House Democrats have blocked a long-standing prohibition on transferring Guantanamo Bay detainees to the U.S., a key win in their push to close the facility.
Democrats’ have attempted to shutter the bastion of the war on terror since the Obama administration but quickly advanced the cause under President Biden.
What’s more, Democrats on the House Appropriations Committee recently eliminated funding for the U.S. military’s prison camp for terrorist suspects located at Guantanamo Bay, Cuba.
Despite the victory in the spending bill, attempts at closing the facility have long been stymied by difficulties in removing the remaining detainees. Military policy set in the National Defense Authorization Act (NDAA) barred the use of Pentagon funds to build new detention facilities or transfer detainees to U.S. soil.
Democrats came one step closer to removing that stumbling block on Wednesday by rejecting Ohio Republican Rep. Michael Turner’s amendments to the NDAA that would have extended the current detainee transfer prohibition.
“I hope everyone understands that throughout the country there is unbelievable outrage that there are individuals that were held at Guantanamo that are now appearing on their TV sets that are now supporting terrorist organizations, supporting the Taliban, leading the Taliban,” Mr. Turner told his colleagues on the Armed Services Committee before the vote on his amendment. “Imagine that outrage, not if they are appearing in Afghanistan running the Taliban, but if they appear in a suburb near you.”
“And that is what’s going to happen,” he said. “They are going to be all over in a suburb near you.”
The committee chairman, Washington state Democrat Adam Smith, said that keeping detainees offshore in the “most expensive incarceration facility in the world” does not make financial sense.
“Let me be 100% clear, the sum of these people are incredibly dangerous,” Mr. Smith said. “No doubt about that. It is simply my argument that in the United States of America right now in detention facilities all across the country, we have people every little bit as dangerous being kept including terrorists who have killed people.”
Mr. Turner’s amendment failed in a party-line vote.
Rep. Doug Lamborn, Colorado Republican, said that the new policy would almost certainly mean President Biden will transfer terrorist detainees to federal prisons in the U.S.
“No one should make any mistake about this,” Mr. Lamborn said. “This isn’t an optional thing, this would lead to closing Guantanamo. This would lead to people being transferred here. Giving the option to President Biden I think would mean that this is actually going to happen.”

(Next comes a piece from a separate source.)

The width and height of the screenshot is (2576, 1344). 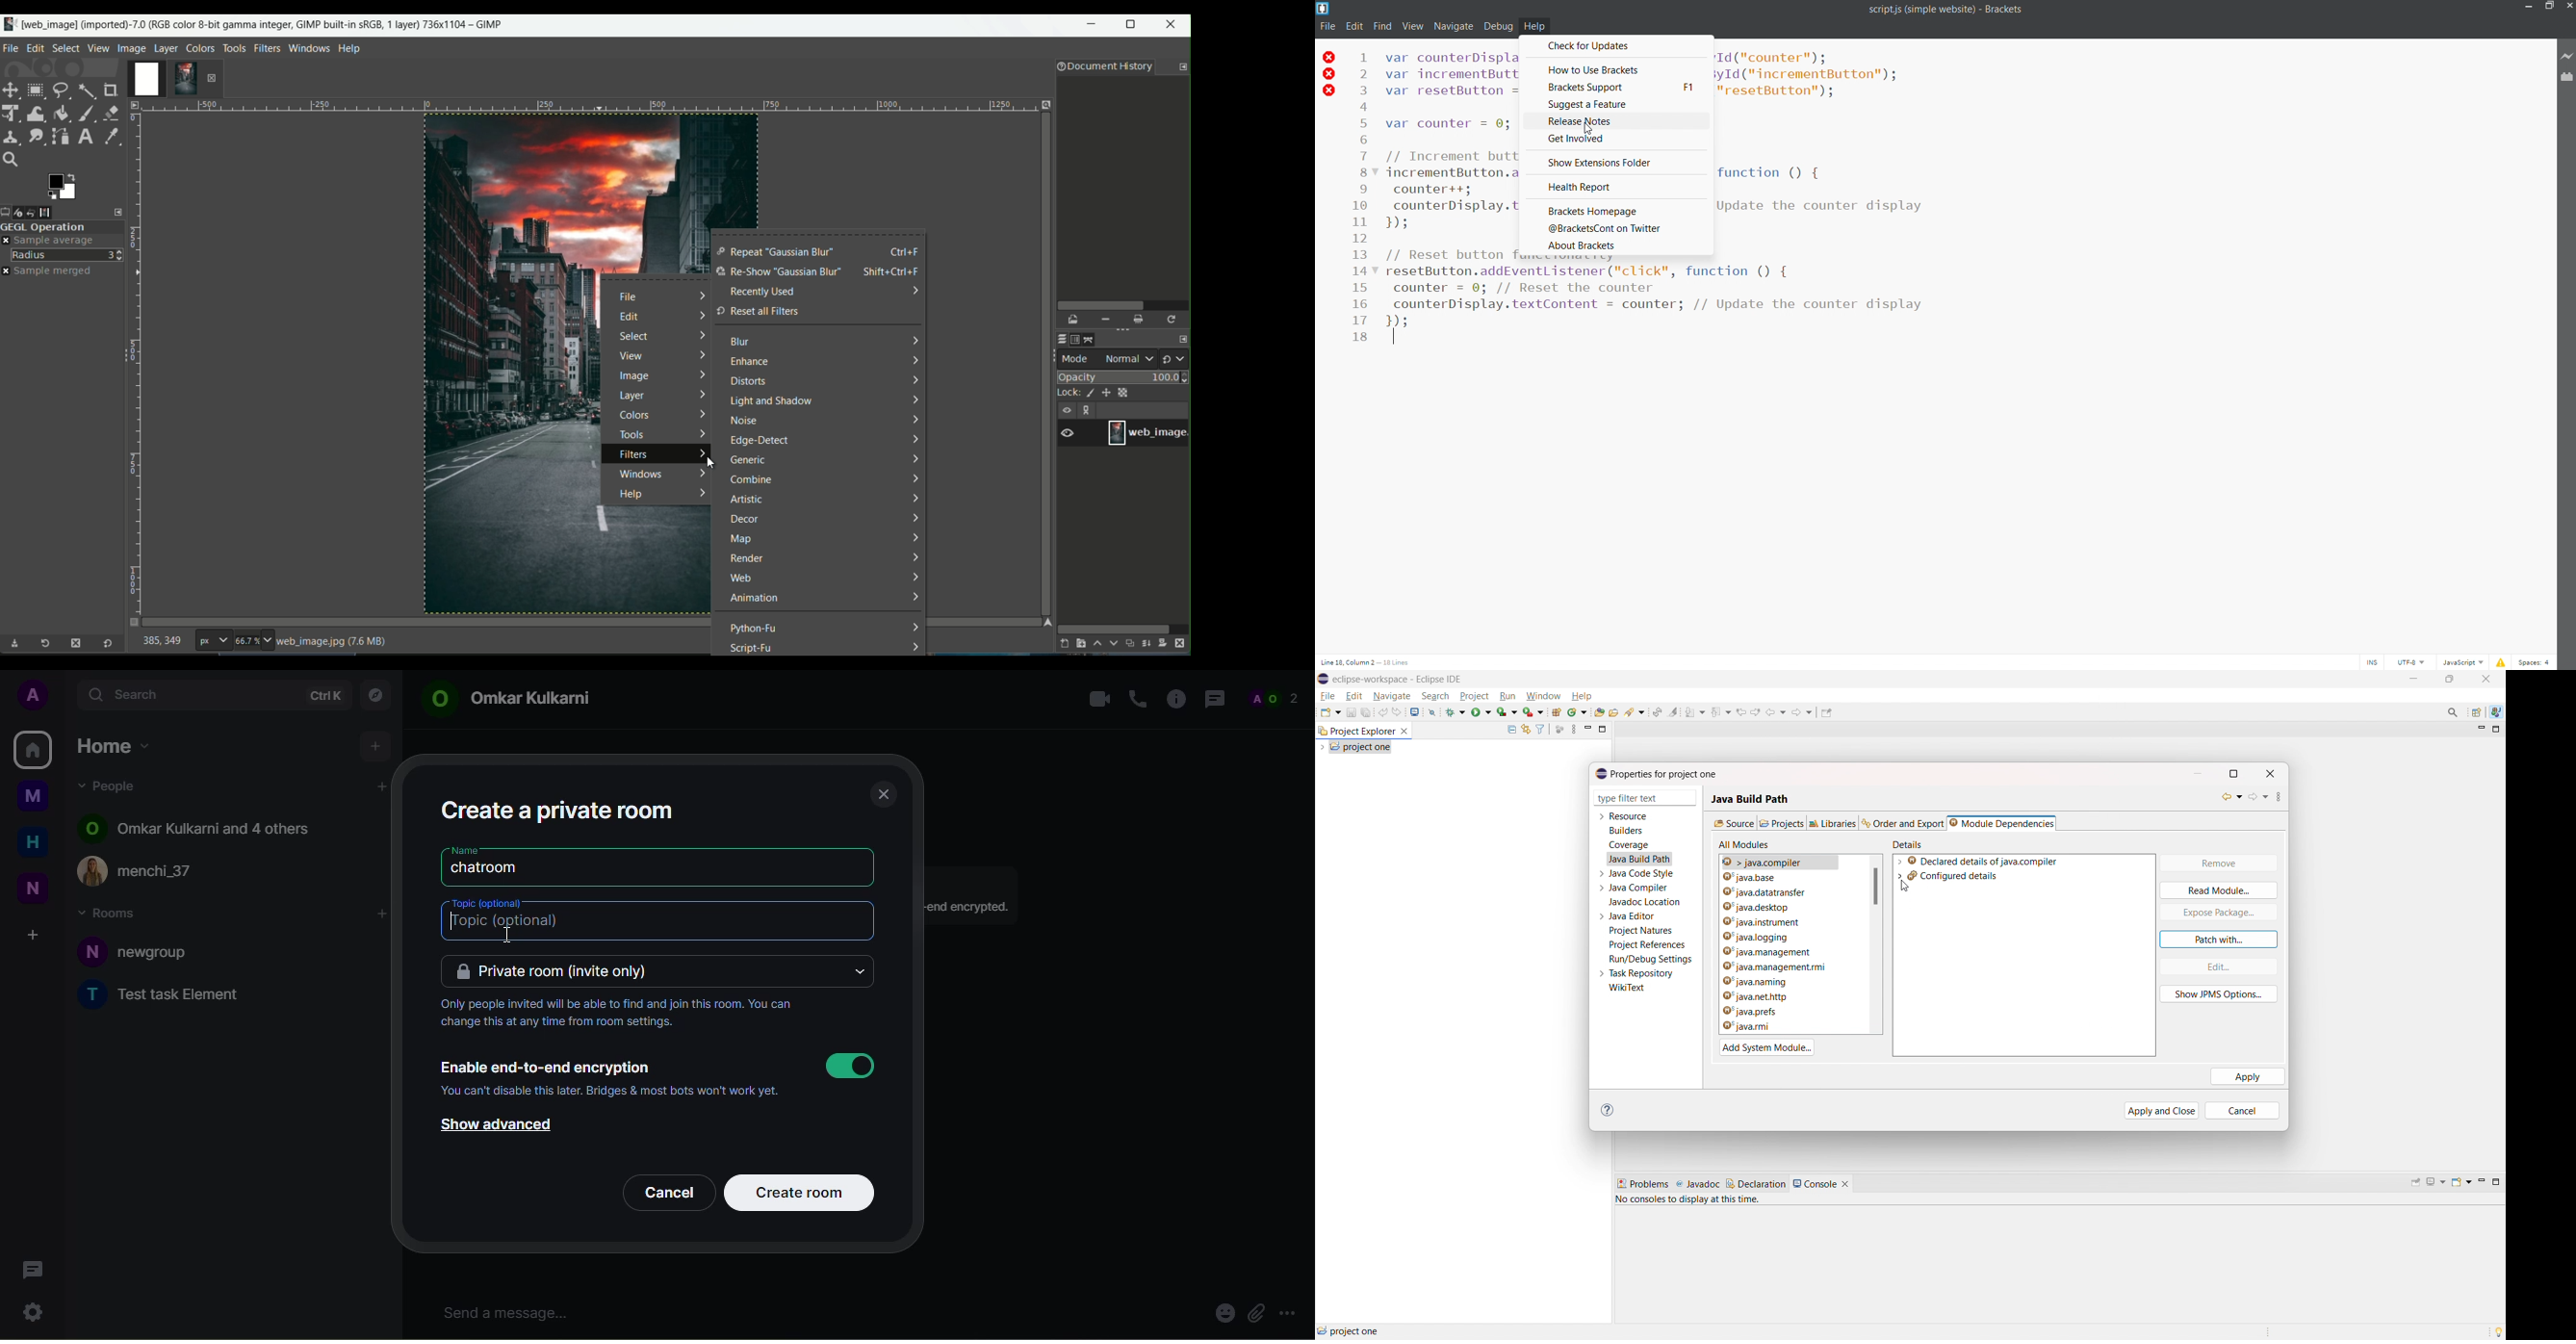 What do you see at coordinates (1616, 105) in the screenshot?
I see `suggest a feature` at bounding box center [1616, 105].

While House Democrats were successful in blocking the amendments, the Senate-passed version of the NDAA kept the transfer prohibitions on the books. A showdown between the two Democrat-run chambers is possible when they take up the bills later this month.
Still, if both bills pass Congress, the move would accelerate Mr. Biden’s goal of closing the facility.
He prioritized ending GITMO soon after taking office. He ordered the National Security Council to complete a review of the facility and the “current state of play” that he inherited from the Trump administration, as White House press secretary Jen Psaki put it.
Frustration over the inability to close down the prison camp was a hallmark of the Obama White House. President Obama issued an executive order in his first week in office mandating an immediate review of all detentions at the facility, and its closure within one year.
The move was stymied throughout his administration by legal complexity, geopolitical constraints and domestic political hurdles.
At the time, 240 detainees were held at the facility, down from Bush-era peaks of nearly 800 prisoners. All detainees would have had to be transferred before it closed.
A year into the Obama administration, a task force identified 126 detainees who could be transferred, 48 detainees who were determined to be “too dangerous to transfer,” and 30 Yemeni detainees unable to be repatriated to their home country because of the civil war there.
The remaining detainees included in the review were referred for prosecution.
The transfers were heavily contested in Congress. The 2011 defense spending bill restricted the military from spending to transfer Guantanamo detainees to the U.S. and required the secretary of defense to certify any transfers to third countries. Similar provisions remained on the books through the remainder of Mr. Obama’s time in office.
A total of 196 detainees were eventually transferred from the facility during the Obama administration, either through repatriation or resettlement. By the time Mr. Obama left office, only 41 prisoners remained at Guantanamo Bay, including five who were previously found eligible for transfer.
The current administration inherited 40 Guantanamo detainees when Mr. Biden assumed office. In July, his administration repatriated 19-year detainee Abdul Latif Nasser to his home country of Morocco. Just 39 detainees remain at the facility.
Of those that remain, 12 have been charged with war crimes, of whom 10 await trial and two have been convicted. Another 17 detainees are being held indefinitely and are not currently facing trial and are not recommended for release. Another 10 detainees have been recommended for transfer to countries other than the U.S.